| WHAT THIS TASK INVOLVES |
Please copy these rows word for word, starting at the line that contains "coordinates (235, 695)." and ending after the line that contains "metronome is located".

-- START OF DATA PROVIDED --

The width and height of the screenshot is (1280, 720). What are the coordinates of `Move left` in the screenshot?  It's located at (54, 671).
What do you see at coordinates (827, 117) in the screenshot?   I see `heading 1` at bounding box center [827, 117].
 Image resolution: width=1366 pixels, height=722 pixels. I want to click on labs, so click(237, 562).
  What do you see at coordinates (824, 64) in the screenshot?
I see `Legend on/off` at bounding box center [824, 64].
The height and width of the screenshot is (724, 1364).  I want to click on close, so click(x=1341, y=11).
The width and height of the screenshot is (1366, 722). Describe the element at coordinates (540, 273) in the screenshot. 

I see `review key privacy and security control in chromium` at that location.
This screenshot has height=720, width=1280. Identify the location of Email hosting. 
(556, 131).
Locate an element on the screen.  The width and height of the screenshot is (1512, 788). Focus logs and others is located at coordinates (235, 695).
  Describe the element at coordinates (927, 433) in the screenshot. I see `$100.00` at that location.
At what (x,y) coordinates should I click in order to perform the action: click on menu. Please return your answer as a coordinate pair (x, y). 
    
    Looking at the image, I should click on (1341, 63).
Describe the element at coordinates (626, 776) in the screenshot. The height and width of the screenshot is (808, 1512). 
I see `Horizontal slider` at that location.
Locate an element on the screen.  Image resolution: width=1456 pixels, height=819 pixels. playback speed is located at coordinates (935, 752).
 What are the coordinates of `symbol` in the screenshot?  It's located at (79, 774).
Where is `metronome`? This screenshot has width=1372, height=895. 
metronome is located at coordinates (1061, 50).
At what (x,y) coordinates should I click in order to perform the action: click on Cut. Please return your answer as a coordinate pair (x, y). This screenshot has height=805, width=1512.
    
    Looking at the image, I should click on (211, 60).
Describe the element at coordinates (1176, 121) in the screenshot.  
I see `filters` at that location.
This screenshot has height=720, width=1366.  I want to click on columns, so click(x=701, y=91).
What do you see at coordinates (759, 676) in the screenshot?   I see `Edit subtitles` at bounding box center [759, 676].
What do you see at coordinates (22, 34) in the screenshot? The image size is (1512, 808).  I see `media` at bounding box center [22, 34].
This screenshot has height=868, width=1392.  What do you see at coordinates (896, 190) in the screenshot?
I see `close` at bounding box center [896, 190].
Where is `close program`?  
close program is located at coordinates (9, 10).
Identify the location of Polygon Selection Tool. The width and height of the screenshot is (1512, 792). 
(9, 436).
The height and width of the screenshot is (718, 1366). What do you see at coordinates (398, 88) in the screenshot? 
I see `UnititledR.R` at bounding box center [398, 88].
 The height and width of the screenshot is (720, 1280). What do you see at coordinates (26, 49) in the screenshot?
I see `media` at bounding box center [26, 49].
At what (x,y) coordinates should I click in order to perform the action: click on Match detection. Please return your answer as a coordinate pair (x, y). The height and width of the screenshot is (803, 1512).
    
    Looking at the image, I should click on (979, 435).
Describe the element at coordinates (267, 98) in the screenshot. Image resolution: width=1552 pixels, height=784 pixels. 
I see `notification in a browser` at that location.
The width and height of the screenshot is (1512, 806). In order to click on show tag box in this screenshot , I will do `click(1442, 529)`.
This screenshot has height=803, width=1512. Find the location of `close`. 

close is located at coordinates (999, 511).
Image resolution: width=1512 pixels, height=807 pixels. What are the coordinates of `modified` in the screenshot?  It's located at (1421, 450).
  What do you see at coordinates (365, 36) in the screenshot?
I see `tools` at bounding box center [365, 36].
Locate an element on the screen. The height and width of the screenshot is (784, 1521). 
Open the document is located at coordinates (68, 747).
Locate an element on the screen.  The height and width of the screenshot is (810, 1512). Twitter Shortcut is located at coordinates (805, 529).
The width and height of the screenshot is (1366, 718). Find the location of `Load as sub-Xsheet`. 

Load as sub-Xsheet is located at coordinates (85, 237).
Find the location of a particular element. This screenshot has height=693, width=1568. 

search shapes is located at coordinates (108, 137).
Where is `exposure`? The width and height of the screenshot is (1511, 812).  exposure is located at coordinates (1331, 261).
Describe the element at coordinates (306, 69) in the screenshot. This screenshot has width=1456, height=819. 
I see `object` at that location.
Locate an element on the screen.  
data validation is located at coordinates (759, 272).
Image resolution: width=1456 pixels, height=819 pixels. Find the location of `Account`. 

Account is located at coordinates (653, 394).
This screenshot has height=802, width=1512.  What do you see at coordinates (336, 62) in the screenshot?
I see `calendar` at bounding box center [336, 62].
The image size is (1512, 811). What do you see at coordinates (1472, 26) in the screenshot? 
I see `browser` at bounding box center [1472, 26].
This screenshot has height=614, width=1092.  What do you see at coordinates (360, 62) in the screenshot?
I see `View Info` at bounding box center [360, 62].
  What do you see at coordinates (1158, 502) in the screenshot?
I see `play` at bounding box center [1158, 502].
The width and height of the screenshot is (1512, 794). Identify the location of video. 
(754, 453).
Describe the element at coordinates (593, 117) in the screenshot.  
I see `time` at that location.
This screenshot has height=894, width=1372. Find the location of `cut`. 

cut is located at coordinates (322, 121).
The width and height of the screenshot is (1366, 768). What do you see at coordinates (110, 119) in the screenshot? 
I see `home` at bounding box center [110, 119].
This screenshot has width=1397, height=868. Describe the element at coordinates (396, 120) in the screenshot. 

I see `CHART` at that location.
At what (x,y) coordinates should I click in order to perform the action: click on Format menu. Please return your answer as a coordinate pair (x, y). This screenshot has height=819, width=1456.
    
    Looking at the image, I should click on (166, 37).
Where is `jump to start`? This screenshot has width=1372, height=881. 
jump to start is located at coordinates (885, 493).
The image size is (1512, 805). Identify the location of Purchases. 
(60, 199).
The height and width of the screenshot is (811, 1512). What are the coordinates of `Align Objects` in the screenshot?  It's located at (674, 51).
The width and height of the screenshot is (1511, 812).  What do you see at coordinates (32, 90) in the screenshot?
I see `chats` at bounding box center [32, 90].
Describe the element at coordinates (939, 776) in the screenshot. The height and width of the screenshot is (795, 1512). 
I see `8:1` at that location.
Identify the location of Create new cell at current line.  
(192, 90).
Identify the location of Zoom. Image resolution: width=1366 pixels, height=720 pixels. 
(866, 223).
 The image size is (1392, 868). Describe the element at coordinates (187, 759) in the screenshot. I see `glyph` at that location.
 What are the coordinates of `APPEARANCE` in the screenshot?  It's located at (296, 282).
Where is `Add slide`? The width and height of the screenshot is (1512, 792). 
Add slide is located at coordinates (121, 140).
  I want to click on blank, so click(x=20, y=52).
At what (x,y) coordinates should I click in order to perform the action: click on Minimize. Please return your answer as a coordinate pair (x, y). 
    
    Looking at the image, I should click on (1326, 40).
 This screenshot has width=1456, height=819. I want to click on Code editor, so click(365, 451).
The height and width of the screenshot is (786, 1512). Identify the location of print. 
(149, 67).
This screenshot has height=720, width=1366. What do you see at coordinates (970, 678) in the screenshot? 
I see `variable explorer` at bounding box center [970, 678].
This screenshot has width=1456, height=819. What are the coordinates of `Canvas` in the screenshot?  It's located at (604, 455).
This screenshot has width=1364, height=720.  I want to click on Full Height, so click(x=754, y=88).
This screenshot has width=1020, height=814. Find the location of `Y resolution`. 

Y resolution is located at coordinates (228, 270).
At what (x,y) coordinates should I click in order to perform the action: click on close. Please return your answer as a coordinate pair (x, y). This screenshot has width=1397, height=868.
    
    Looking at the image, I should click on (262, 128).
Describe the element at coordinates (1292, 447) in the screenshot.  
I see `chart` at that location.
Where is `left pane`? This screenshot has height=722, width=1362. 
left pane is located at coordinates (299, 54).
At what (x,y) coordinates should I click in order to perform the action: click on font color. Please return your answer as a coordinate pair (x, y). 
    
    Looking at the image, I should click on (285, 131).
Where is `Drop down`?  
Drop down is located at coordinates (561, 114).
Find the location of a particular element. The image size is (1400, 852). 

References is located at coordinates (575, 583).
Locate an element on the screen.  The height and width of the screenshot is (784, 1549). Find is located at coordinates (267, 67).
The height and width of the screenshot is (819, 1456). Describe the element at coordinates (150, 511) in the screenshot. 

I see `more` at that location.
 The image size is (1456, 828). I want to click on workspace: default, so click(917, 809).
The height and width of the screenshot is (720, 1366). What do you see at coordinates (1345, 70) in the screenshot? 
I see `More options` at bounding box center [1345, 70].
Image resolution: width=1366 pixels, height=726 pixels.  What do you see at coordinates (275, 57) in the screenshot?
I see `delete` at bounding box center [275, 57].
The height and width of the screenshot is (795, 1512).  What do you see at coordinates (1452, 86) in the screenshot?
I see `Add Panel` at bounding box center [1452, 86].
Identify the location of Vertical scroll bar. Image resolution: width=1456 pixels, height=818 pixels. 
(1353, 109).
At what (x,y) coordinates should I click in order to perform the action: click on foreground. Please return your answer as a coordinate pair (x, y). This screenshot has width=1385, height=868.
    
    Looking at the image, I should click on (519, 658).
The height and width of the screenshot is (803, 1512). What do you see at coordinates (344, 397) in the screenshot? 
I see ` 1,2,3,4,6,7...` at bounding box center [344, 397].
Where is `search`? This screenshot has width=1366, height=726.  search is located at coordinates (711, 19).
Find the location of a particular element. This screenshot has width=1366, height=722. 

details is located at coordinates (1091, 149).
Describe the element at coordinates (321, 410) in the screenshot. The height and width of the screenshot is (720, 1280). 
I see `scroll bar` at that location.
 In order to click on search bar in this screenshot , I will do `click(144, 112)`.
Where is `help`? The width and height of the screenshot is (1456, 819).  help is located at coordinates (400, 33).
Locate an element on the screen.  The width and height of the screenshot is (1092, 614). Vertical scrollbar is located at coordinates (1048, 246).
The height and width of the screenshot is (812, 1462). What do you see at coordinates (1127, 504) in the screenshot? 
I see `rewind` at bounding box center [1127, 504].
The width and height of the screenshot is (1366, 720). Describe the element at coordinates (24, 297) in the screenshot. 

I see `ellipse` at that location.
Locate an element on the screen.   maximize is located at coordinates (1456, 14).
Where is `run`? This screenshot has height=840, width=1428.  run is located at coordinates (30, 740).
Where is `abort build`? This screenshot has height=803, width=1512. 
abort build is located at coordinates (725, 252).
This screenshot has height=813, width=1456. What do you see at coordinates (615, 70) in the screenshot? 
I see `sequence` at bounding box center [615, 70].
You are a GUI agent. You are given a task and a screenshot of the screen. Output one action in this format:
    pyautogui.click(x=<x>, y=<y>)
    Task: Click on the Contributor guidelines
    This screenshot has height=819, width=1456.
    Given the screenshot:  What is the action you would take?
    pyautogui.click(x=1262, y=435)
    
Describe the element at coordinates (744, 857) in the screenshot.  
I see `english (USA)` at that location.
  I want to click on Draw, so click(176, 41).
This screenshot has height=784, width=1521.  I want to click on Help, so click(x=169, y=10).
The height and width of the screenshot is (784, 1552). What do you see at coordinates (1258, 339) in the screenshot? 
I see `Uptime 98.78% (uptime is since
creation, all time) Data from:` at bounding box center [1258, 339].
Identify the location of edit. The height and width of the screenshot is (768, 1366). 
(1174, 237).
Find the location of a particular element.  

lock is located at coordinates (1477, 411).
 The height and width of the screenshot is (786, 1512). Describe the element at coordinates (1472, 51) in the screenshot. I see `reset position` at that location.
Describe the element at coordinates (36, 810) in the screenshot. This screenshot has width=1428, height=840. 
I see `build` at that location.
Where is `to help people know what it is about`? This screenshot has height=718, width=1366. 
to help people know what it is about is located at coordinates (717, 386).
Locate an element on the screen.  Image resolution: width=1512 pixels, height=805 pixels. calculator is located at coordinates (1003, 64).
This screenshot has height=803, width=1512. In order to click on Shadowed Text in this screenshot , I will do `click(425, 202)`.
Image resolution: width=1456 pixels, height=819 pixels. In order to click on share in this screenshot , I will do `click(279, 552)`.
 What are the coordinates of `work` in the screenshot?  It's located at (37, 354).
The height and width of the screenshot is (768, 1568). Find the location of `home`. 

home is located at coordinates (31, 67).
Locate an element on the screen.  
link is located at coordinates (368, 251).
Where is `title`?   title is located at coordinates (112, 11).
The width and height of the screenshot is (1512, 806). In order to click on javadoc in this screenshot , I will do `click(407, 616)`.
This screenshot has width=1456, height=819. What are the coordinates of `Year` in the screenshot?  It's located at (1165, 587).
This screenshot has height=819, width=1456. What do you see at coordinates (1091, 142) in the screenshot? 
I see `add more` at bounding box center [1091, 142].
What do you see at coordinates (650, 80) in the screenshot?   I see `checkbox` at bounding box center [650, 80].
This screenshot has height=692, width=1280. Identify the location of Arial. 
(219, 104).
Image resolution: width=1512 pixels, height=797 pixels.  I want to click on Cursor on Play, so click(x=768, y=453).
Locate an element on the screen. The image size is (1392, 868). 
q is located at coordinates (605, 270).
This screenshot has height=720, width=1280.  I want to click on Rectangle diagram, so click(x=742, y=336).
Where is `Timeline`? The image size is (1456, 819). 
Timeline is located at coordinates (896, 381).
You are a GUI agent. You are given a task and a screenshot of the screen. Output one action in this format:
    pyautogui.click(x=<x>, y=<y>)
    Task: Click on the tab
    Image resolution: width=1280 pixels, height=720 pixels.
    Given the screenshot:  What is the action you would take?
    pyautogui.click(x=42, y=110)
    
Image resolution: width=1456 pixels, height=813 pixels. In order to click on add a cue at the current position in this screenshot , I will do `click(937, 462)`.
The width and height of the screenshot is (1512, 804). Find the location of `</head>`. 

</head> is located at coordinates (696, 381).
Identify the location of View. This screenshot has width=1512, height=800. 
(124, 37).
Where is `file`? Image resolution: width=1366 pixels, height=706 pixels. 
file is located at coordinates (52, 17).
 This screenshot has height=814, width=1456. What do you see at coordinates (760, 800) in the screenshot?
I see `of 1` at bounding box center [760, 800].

-- END OF DATA PROVIDED --

| WORKED SOLUTION |
Locate an element on the screen.  The width and height of the screenshot is (1512, 788). Focus logs and others is located at coordinates (235, 695).
  Describe the element at coordinates (927, 433) in the screenshot. I see `$100.00` at that location.
At what (x,y) coordinates should I click in order to perform the action: click on menu. Please return your answer as a coordinate pair (x, y). 
    
    Looking at the image, I should click on (1341, 63).
Describe the element at coordinates (626, 776) in the screenshot. The height and width of the screenshot is (808, 1512). 
I see `Horizontal slider` at that location.
Locate an element on the screen.  Image resolution: width=1456 pixels, height=819 pixels. playback speed is located at coordinates (935, 752).
 What are the coordinates of `symbol` in the screenshot?  It's located at (79, 774).
Where is `metronome`? This screenshot has width=1372, height=895. 
metronome is located at coordinates (1061, 50).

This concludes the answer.